The same notation with @cast applies a function accepting the dims keyword, without reducing:

@cast W[i,j,c,n] := cumsum(c) X[c,i,j,n]^2           # permute, broadcast, cumsum(; dims=3)

All of these are converted into array commands like reshape and permutedims and eachslice, plus a broadcasting expression if needed, and sum / sum!, or * / mul!. This package just provides a convenient notation.

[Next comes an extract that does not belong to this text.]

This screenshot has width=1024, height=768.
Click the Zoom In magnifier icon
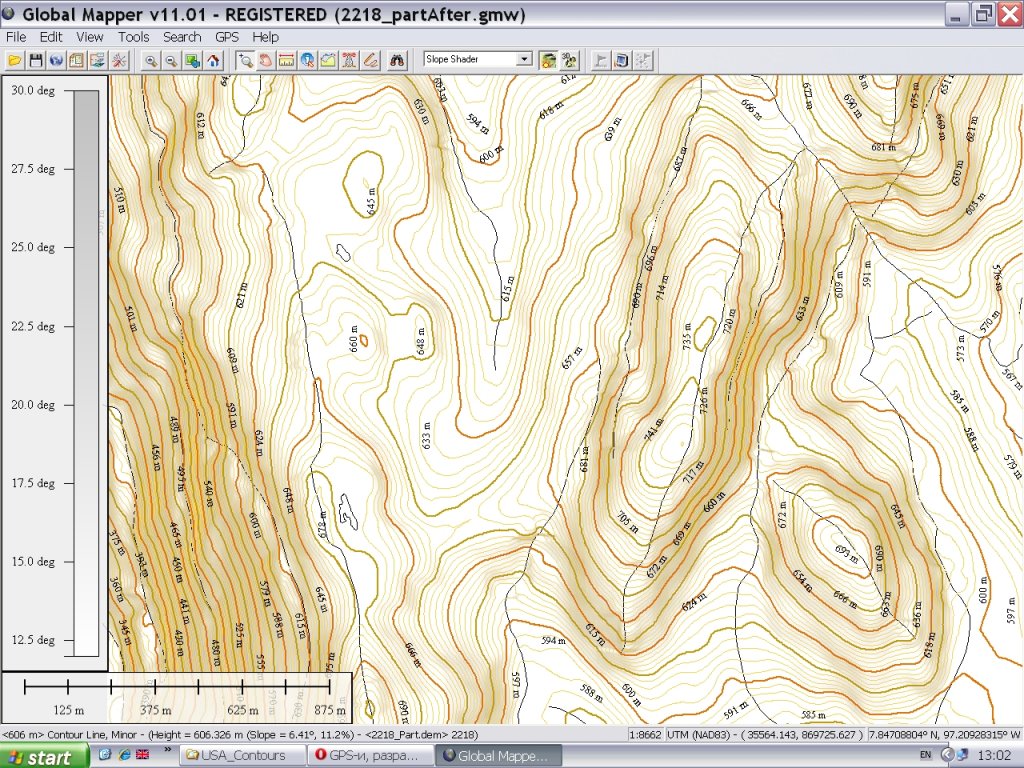pyautogui.click(x=150, y=60)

From version 0.4, it relies on TransmuteDims.jl to handle re-ordering of dimensions, and LazyStack.jl to handle slices. It should also now work with OffsetArrays.jl:

using OffsetArrays
@cast R[n,c] := n^2 + rand(3)[c]  (n in -5:5)        # arbitrary indexing

And it can be used with some packages which modify broadcasting:

using Strided, LoopVectorization, LazyArrays
@cast @strided E[φ,γ] = F[φ]^2 * exp(G[γ])           # multi-threaded
@reduce @turbo S[i] := sum(n) -P[i,n] * log(P[i,n])  # SIMD-enhanced
@reduce @lazy M[i,j] := sum(k) U[i,k] * V[j,k]       # non-materialised

It should work automatically with most array types. This includes GPU arrays such as those from CUDA.jl, whose broadcasting is executed on the device.


using Pkg; Pkg.add("TensorCast")

The current version requires Julia 1.6 or later. There are a few pages of documentation.

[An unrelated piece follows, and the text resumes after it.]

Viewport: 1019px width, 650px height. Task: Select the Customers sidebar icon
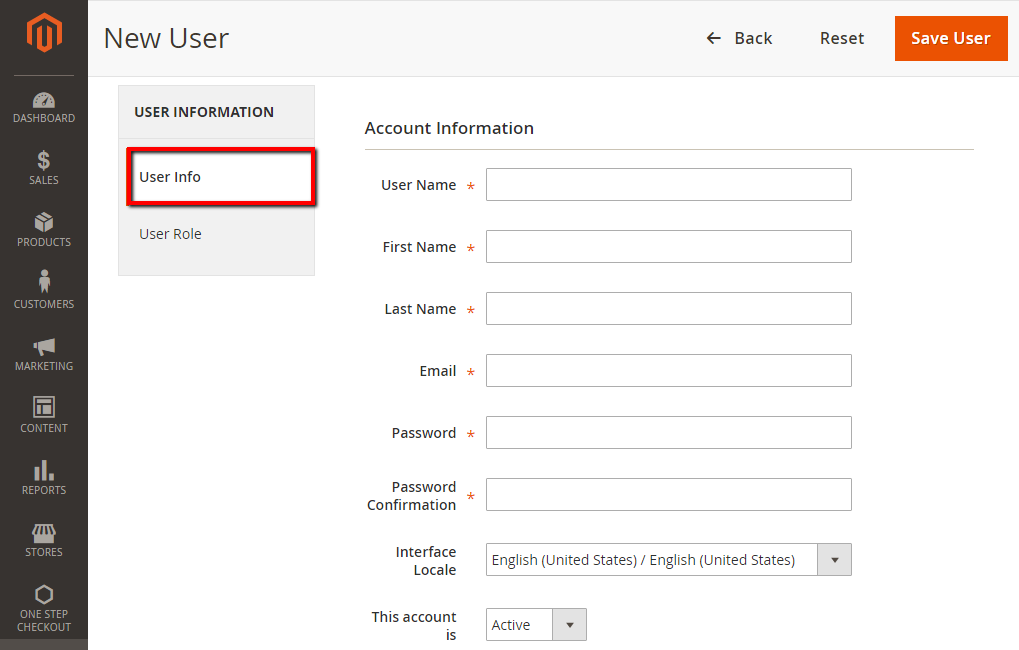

Similar notation is also used by some other packages, although all of them use an implicit sum over repeated indices. TensorOperations.jl performs Einstein-convention contractions and traces:

@tensor A[i] := B[i,j] * C[j,k] * D[k]      # matrix multiplication, A = B * C * D
@tensor D[i] := 2 * E[i] + F[i,k,k]         # partial trace of F only, Dᵢ = 2Eᵢ + Σⱼ Fᵢⱼⱼ

More general contractions are allowed by OMEinsum.jl, but only one term:

@ein Z[i,j,ξ] := X[i,k,ξ] * Y[j,k,ξ]        # batched matrix multiplication
Z = ein" ikξ,jkξ -> ijξ "(X,Y)              # numpy-style notation

Einsum.jl and Tullio.jl allow arbitrary (element-wise) functions:

@einsum S[i] := -P[i,n] * log(P[i,n]/Q[n])  # sum over n, for each i (also with @reduce above)
@einsum G[i] := 2 * E[i] + F[i,k,k]         # the sum includes everyting:  Gᵢ = Σⱼ (2Eᵢ + Fᵢⱼⱼ)
@tullio Z[i,j] := abs(A[i+x, j+y] * K[x,y]) # convolution, summing over x and y

Notice that @einsum and @tullio sum the entire right hand side, like @reduce does, while @tensor sums individual terms.

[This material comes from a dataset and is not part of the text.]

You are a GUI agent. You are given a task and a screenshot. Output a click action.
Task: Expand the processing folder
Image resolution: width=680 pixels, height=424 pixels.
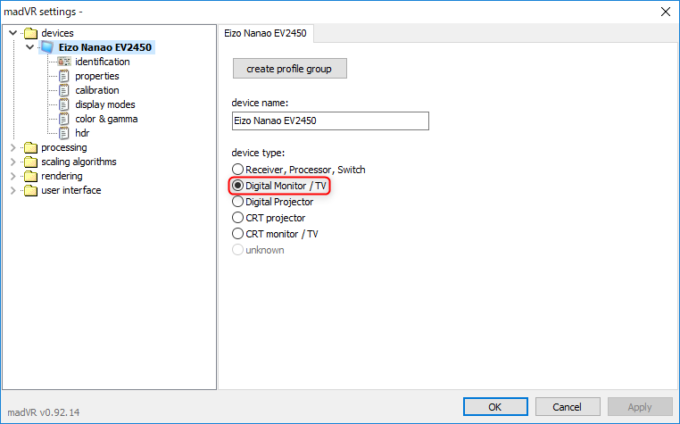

These produce very different code for actually doing what you request: The macros @tensor and @ein work out a sequence of basic tensor operations (like contraction and traces), while @einsum and @tullio write the necessary set of nested loops directly (plus optimisations). This package's macros @cast, @reduce and @matmul instead write everything in terms of whole-array operations (like reshape, permutedims and broadcasting).

For those who speak Python, @cast and @reduce allow similar operations to einshape or einops (minus the cool video, but plus broadcasting). In the tests, this file translates many examples. Python's einsum is closer OMEinsum.@ein and TensorOperations.@tensor, and this package's @matmul.


This was a holiday project to learn a bit of metaprogramming, originally TensorSlice.jl. But it suffered a little scope creep.